**PROVIDED PASSAGE:**
○ ○ ○ ○

The theory of "rescission" is so central to the
JBS/Eagle Forum campaign that if this linchpin were pulled the campaign
would effectively end. JBS/Eagle Forum has never presented any other
"tool" JBS/Eagle Forum believe can prevent the calling of an Article V Convention. FOAVC
believes a through examination of the theory of "rescission" of
applications for an Article V Convention call is clearly warranted as
it presents several ramifications both legally and constitutionally.
A
leader in JBS/Eagle Forum, who was responsible for the anti-convention
campaign has admitted "rescissions" have no legal affect or effect
whatsoever.
Any discussion of so-called "rescissions" begins with the fact the public record proves before any "rescission" was submitted by the states, (1951, state of Maine), the states had submitted sufficient applications to cause two convention calls. The language of Article V is explicit: a convention call is "peremptory"
meaning Congress has "no option." Therefore the applications take
precedent.
More importantly, JBS/Eagle Forum have never explained as an Article V Convention is a "Convention of The People" (See Page 11 J)
and not a "Convention of the States" how state legislatures have any
authority to prevent the people from exercising their right of "alter
or abolish."
According to the theory of JBS/Eagle Forum, state legislatures have the
right to "rescind" or "nullify" their application, that is, declare the
application
"null and void" at any time of their choosing
after submitting the application to Congress for an Article V
Convention call. They accomplish this with the issuance of a new
"application" announcing to Congress that previous application(s) have
been rescinded. No "rescission" has ever contained instructions to
Congress as to what is expected of Congress in light of the
"rescission." No "rescission" has ever expressed that Congress, by the
authority of the state legislature issuing the "rescission" is
required to obey that "rescission."

○ ○ ○ ○

**PROVIDED MATERIAL:**

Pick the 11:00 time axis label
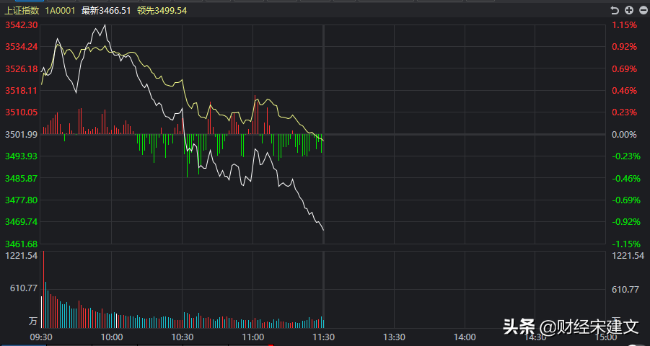This screenshot has width=650, height=346. pyautogui.click(x=252, y=337)
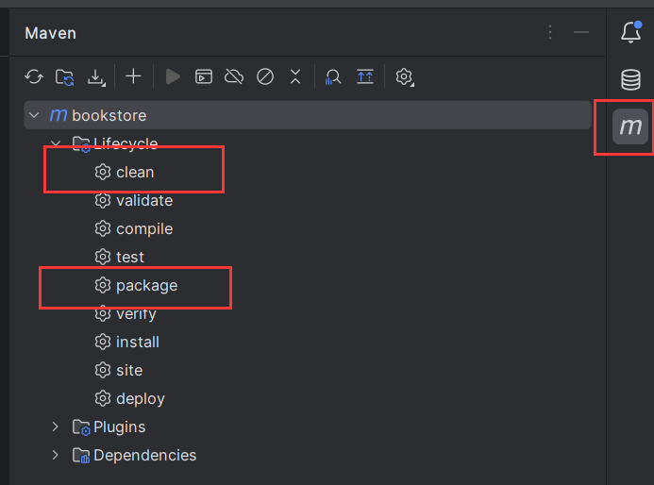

○ ○ ○ ○

**TASKS:**
1. In the passage on rescission, rename "Congress" as "the federal legislature" and give back the section starting with "Any discussion of" and going on through "(See Page 11 J)".
2. According to the passage on rescission, in what year and by which state was the first "rescission" submitted?
3. Please carry on the passage on rescission of Article V applications from the point where it stops.
The listing has no connection to the passage on rescission of Article V applications.

**ANSWERS GIVEN:**
1.
Any discussion of so-called "rescissions" begins with the fact the public record proves before any "rescission" was submitted by the states, (1951, state of Maine), the states had submitted sufficient applications to cause two convention calls. The language of Article V is explicit: a convention call is "peremptory"
meaning the federal legislature has "no option." Therefore the applications take
precedent.
More importantly, JBS/Eagle Forum have never explained as an Article V Convention is a "Convention of The People" (See Page 11 J)

2. In 1951, by the state of Maine.

3.
However the implication is clear: in
some fashion Congress is required to obey the "rescission" instead of
the peremptory language of Article V and remove the previous
application(s) from the public record or otherwise ignore the
application(s) that
has been "rescinded." Thus, in some fashion, the "rescission" instructs
Congress to deliberately disobey the Constitution. No "rescission" has ever presented or referenced any
court ruling or state
law which asserts any legal affect or effect on
previous applications or that binds Congress to the
determination of "rescission" announced by the state legislature. A recent state court decision ruled that no state legislature has authority to "add" to the terms of Article V. This would include "adding" the authority of "rescissions." At
the least therefore, there must be a provision in the state
constitution enabling state legislatures to demand rescission of ANY
federal record. No such provision exists in any state constitution. The
reason for no provisions existing in state constitutions is such
provisions would conflict with Article VI which describe federal laws
"made in pursuance" of the Constitution, are "Supreme Law." No
provision of a state constitution is permitted to overturn such laws
which include federal record laws enacted to preserve and record the
constitutional acts, laws and so forth of the United States.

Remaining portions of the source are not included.